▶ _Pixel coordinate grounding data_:
+-------+

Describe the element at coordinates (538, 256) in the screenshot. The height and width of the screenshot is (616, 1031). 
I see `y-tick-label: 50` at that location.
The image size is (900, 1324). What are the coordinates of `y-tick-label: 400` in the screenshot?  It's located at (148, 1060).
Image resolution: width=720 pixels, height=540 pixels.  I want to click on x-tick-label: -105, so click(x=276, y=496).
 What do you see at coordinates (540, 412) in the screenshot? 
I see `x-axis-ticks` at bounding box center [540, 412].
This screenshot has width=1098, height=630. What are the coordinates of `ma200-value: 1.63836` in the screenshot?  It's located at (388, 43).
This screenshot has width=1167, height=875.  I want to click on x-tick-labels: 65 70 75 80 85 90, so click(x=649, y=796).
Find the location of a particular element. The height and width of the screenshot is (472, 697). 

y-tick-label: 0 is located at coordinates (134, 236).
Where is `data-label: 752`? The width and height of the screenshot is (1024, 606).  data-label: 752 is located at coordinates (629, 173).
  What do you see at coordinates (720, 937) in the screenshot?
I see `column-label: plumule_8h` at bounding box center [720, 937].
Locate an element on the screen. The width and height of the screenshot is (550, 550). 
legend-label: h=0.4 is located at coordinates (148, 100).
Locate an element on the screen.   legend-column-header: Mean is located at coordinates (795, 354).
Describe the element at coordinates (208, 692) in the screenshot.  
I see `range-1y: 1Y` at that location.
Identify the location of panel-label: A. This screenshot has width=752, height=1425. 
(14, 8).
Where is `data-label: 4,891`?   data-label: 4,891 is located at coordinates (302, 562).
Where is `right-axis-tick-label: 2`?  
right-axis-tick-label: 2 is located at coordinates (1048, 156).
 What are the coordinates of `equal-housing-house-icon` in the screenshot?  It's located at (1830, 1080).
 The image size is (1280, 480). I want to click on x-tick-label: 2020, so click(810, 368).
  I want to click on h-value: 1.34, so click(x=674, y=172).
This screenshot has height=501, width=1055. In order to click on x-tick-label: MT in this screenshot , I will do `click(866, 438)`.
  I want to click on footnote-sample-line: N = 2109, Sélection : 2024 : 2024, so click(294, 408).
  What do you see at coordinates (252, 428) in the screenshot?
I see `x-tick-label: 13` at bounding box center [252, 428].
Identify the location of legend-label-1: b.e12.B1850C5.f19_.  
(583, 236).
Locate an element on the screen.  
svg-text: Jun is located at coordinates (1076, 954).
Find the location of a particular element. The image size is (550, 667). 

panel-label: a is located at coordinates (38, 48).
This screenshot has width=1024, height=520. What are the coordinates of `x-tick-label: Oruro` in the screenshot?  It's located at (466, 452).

+-------+

▶ _What you will do_: Print the lines of the data above, starting with the line containing "Identify the location of panel-label: A." and ending with the line containing "right-axis-tick-label: 2 is", both included, as they appear.

▶ _Answer to the exercise_:
Identify the location of panel-label: A. This screenshot has width=752, height=1425. 
(14, 8).
Where is `data-label: 4,891`?   data-label: 4,891 is located at coordinates (302, 562).
Where is `right-axis-tick-label: 2`?  
right-axis-tick-label: 2 is located at coordinates (1048, 156).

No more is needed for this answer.